As to the prisoner’s right of confrontation and cross-examination we said:

Admittedly, there are situations where the inmate’s rights of confrontation and cross-examination in disciplinary hearings could become erosive of authority and order in prison. In such circumstances the rights of confrontation and cross-examination must give way to the legitimate needs of the institution and correctional authorities.

Id. at 1231.

. In State v. Salinas, 362 P.2d 298, 301 (Alaska 1961), we noted the obligation of the trial court upon remand of a matter from this court:

It is our view that upon remand of a case by this court it becomes the duty of the lower court to obey the mandate and render judgment in conformity. This rule is supported by the overwhelming weight of authority and is based on the policy that litigation must be finally ended, (footnotes omitted)
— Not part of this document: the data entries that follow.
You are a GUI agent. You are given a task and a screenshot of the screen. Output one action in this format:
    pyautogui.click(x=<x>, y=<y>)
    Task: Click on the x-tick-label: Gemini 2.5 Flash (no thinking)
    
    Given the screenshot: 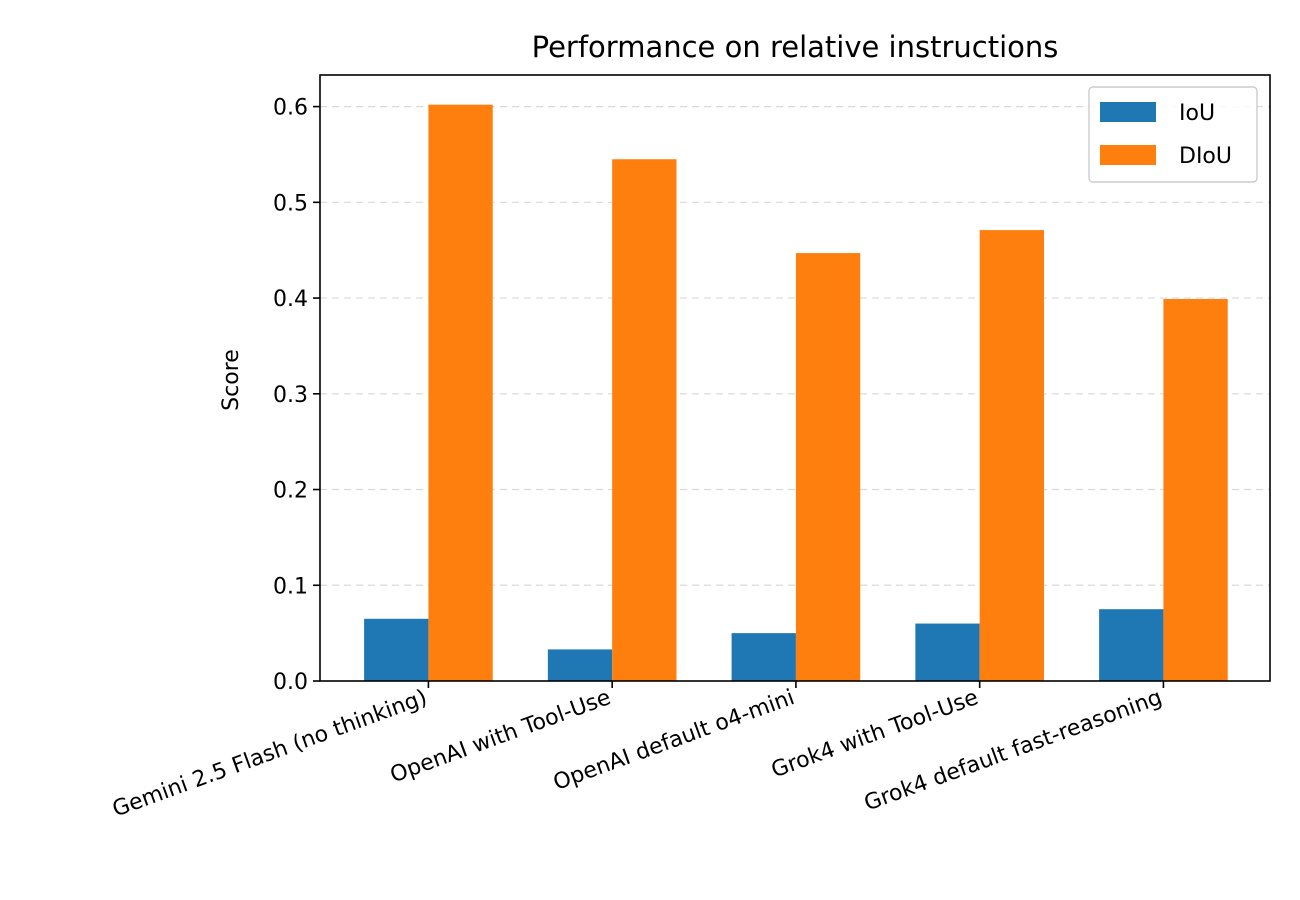 What is the action you would take?
    pyautogui.click(x=270, y=754)
    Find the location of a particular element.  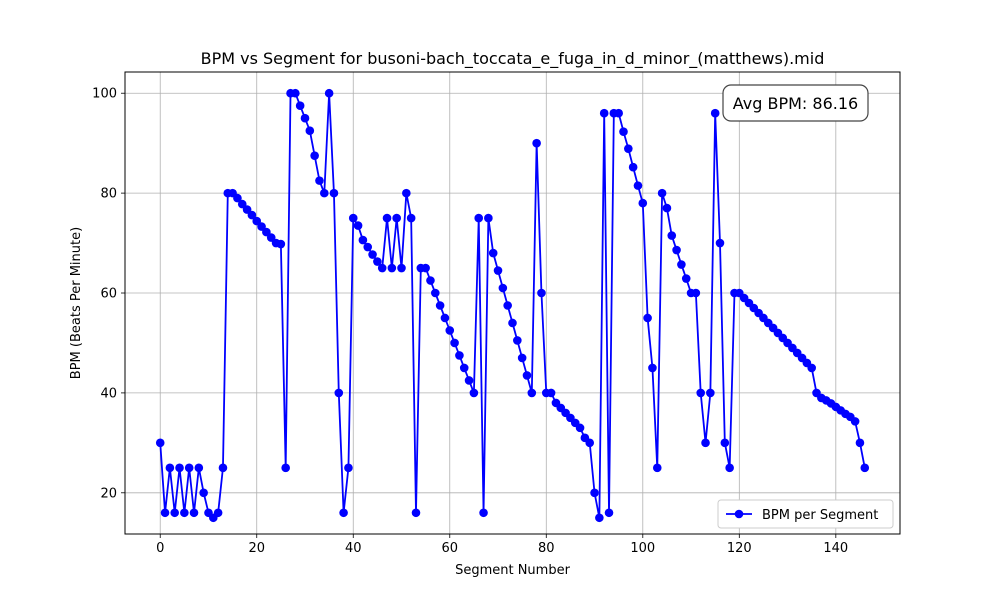

x-tick-label: 0 is located at coordinates (160, 548).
Accord, Cleary v. State, 564 P.2d 374, 377 (Alaska 1977).

.Additionally we noted:

If fundamental constitutional rights are alleged to be abridged in disciplinary proceedings, it would be the duty of the court to inquire into the allegations, (citations omitted)
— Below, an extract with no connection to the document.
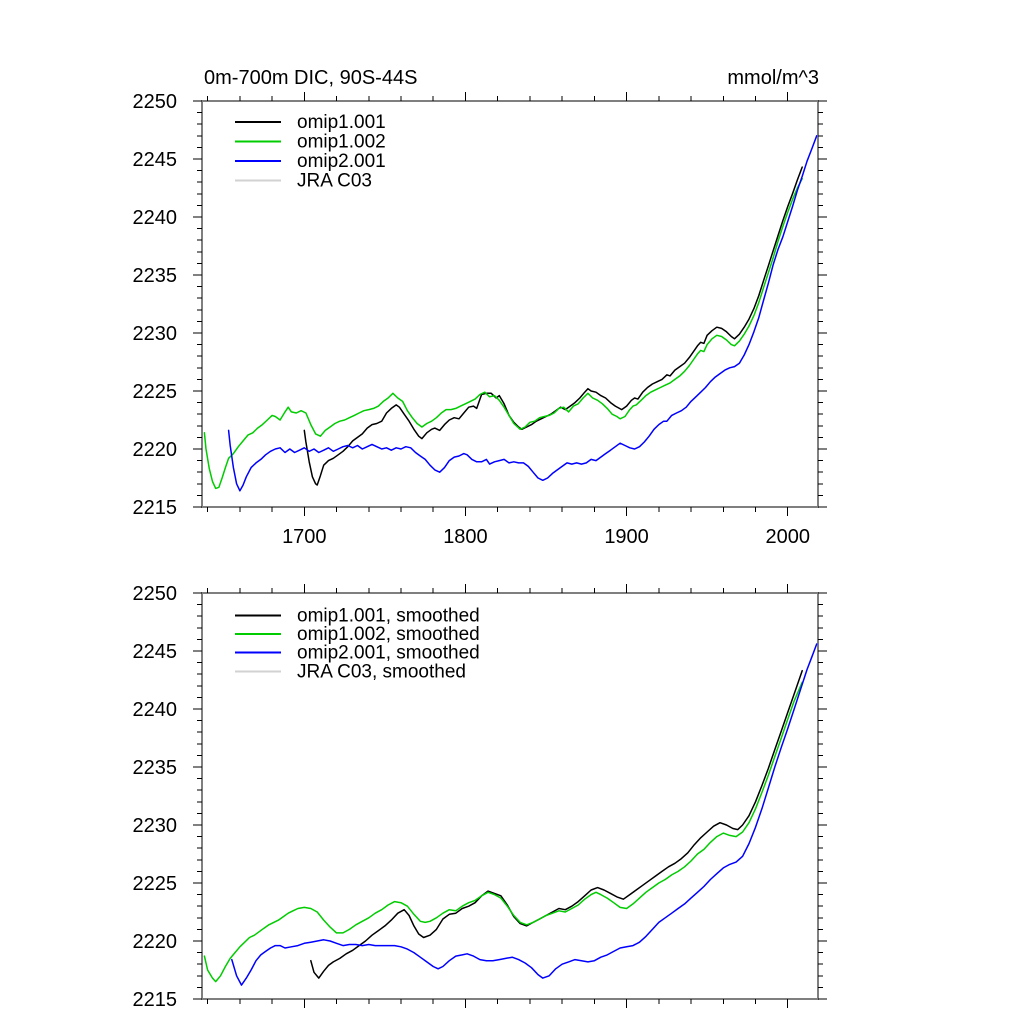 This screenshot has height=1024, width=1024. What do you see at coordinates (388, 634) in the screenshot?
I see `legend-label-omip1-002-smoothed: omip1.002, smoothed` at bounding box center [388, 634].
McGinnis v. Stevens, 543 P.2d 1221, 1236 n.45 (Alaska 1975).

. In McGinnis we stated:

As indicated earlier, the scope of the superior court’s judgment was comprehensive and extraordinarily detailed. Although we can appreciate the superior court’s rationale for entering a decree of the scope and detail it did with this matter, nonetheless, we think it overly broad in view of the Division’s current regulations.

Id. at 1239.

. Appellants also have made a separation of powers argument. They state:

The lower court’s abuse of discretion and usurpation of an executive function is particularly egregious because of the fact that the court below did not even have the full text of the proposed regulations before it and therefore did not know what it was ordering to be implemented.
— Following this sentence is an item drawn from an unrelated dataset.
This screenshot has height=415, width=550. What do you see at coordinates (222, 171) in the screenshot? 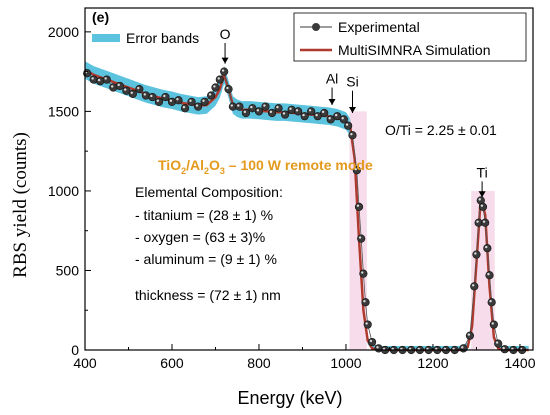
I see `sample-title-sub3: 3` at bounding box center [222, 171].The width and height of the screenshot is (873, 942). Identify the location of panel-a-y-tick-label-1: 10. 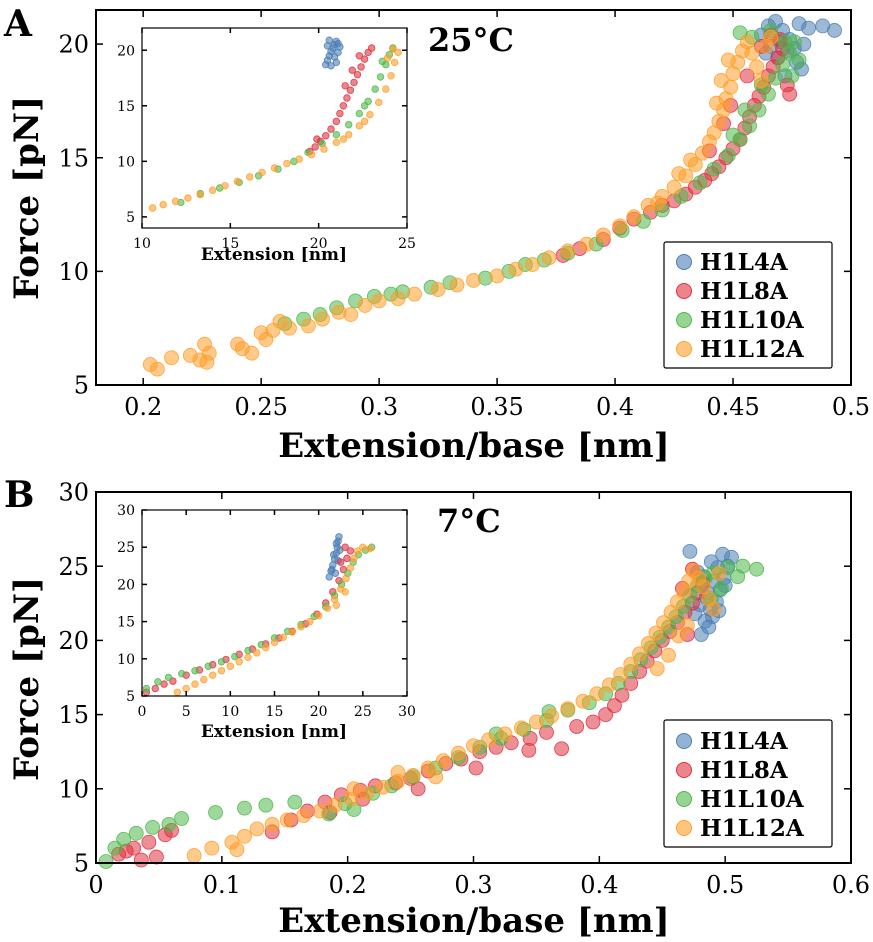
(74, 272).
.We acknowledge that any reference to “regulations” in McGinnis was intended as a reference to the Manual for Alaska State Adult Correctional Institutions as revised. In their reply brief, appellants conceded that “the Manual was not promulgated in accordance with the Administrative Procedures Act and therefore did not have the force of formally adopted regulations, nevertheless the Manual did express the operating policy and procedures of the Division of Corrections.”

. Inherent in our remand is the conclusion that the superior court’s amended judgment must be vacated in respect to its purported attempt to effectuate the May 20, 1975, proposed regulation of the Department of Health and Social Services.

. Mention should be made of one remaining specification of error. Appellants assert that the superior court erred in entering a judgment against the original named defendants and in failing to substitute as defendants the current Commissioner of the Department of Health and Social Services and the current Director of the Division of Corrections. In their brief appel-lees have stated that they do not object to the substitution. Civil Rule 25(c)(1) now provides for automatic substitution. Upon remand, the superior court is directed to substitute the successors of appellants as parties pursuant to the amended rule.